Deep sea water prevents balloon angioplasty-induced hyperplasia through MMP-2: an in vitro and in vivo study

Abstract

Major facts about the development of restenosis include vascular smooth muscle cells (VSMCs) proliferation and migration. A previous study showed that in vitro treatment with magnesium chloride has the potential to affect the proliferation and migration of VSMCs. Magnesium is the major element in deep sea water (DSW) and is a biologically active mineral. It is unclear whether DSW intake can prevent abnormal proliferation and migration of VSMCs as well as balloon angioplasty-induced neointimal hyperplasia. Thus, we attempted to evaluate the anti-restenotic effects of DSW and its possible molecular mechanisms. Several concentrations of DSW, based on the dietary recommendations (RDA) for magnesium, were applied to a model of balloon angioplasty in SD rats. The results showed that DSW intake markedly increased magnesium content within the vascular wall and reduced the development of neointimal hyperplasia. The immunohistochemical analysis also showed that the expression of proteins associated with cell proliferation and migration were decreased in the balloon angioplasty groups with DSW supplement. Furthermore, in vitro treatment with DSW has a dose-dependent inhibitory effect on serum-stimulated proliferation and migration of VSMCs, whose effects might be mediated by modulation of mitogen-activated protein kinase (MAPK) signaling and of the activity of matrix metalloproteinase-2 (MMP-2). Our study suggested that DSW intake can help prevent neointimal hyperplasia (or restenosis), whose effects may be partially regulated by magnesium and other minerals.

Figure 1. Inhibitory effect of DSW on balloon angioplasty-induced neointimal hyperplasia.

Tissue sections from rat carotid arteries were further stained with hematoxylin-eosin to observe the thickness of neointimal layer of arterial wall (A–F). The expression levels of MMP-2 and PCNA proteins were detected with immunohistopathological analysis (H and I). The images were acquired by microscopy at 200-fold magnification. The manifestation of vessel restenosis was presented as the ratio of neointima- to-media area (N/M ratio). L, lumen; N, neointima layer; M, media layer. Red arrow is protein experssion.*P<0.05, and **P< compared with BA + water group, respectively.

Figure 2. Differences in magnesium content in the balloon-injured carotid artery.

*P<0.05 compared with BA + water group, respectively.

Figure 3. DSW-induced regulation of VSMC viability.

Cell viability was analyzed with the MTT proliferation assay. One-fold (1x) DSW was defined as water-diluted DSW containing a level of magnesium equal to that of the magnesium chloride used in the present experiment. The results are shown as % of the control. *P<0.05, and **P<0.01 compared with the 15% FBS-treated group, respectively.
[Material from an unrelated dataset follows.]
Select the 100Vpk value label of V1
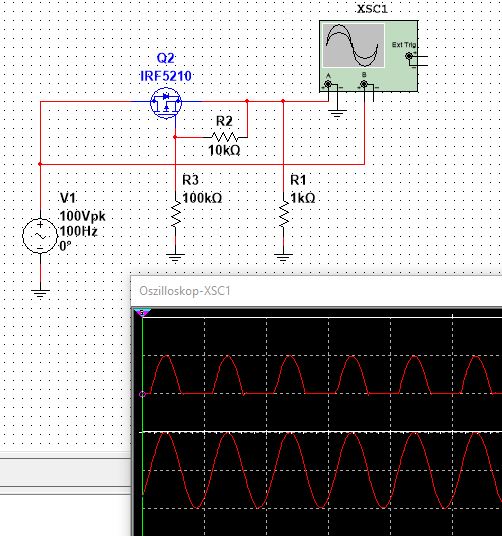(83, 216)
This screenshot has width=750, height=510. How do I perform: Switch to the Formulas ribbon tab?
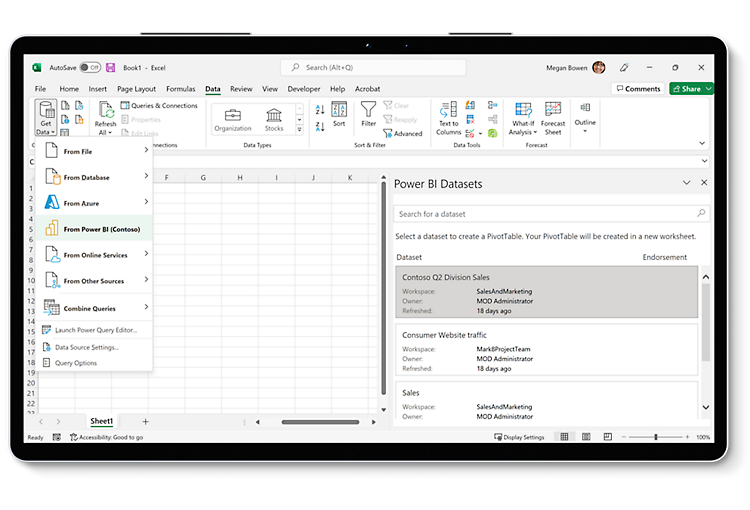click(181, 89)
Figure 4. Effects of DSW on VSMC migration. Cell migration was analyzed with transwell assays.

The images were taken at 400-fold magnification. The 1x DSW was defined as water-diluted DSW containing the same level of magnesium as the magnesium chloride used in the present experiment. The results are shown as % of the control (15% FBS).*P<0.05, and **P<0.01 compared with the 15% FBS-treated group, respectively. #P<0.05 compared with the MgCl₂-treated group.

Figure 5. Molecular regulation by DSW of cell growth and migration of VSMCs.

Inhibitory mechanisms of DSW on cell growth- and migration-associated proteins were analyzed by using the methods of Western blot (WB) and gelatin zymography. Beta-actin was used as internal control in Western blot. The results are shown as % of the control (15% FBS). The MMP-2 activity was normalized to the values of the 15% FBS group. *P<0.05, and **P<0.01 compared with the 15% FBS-treated group, respectively.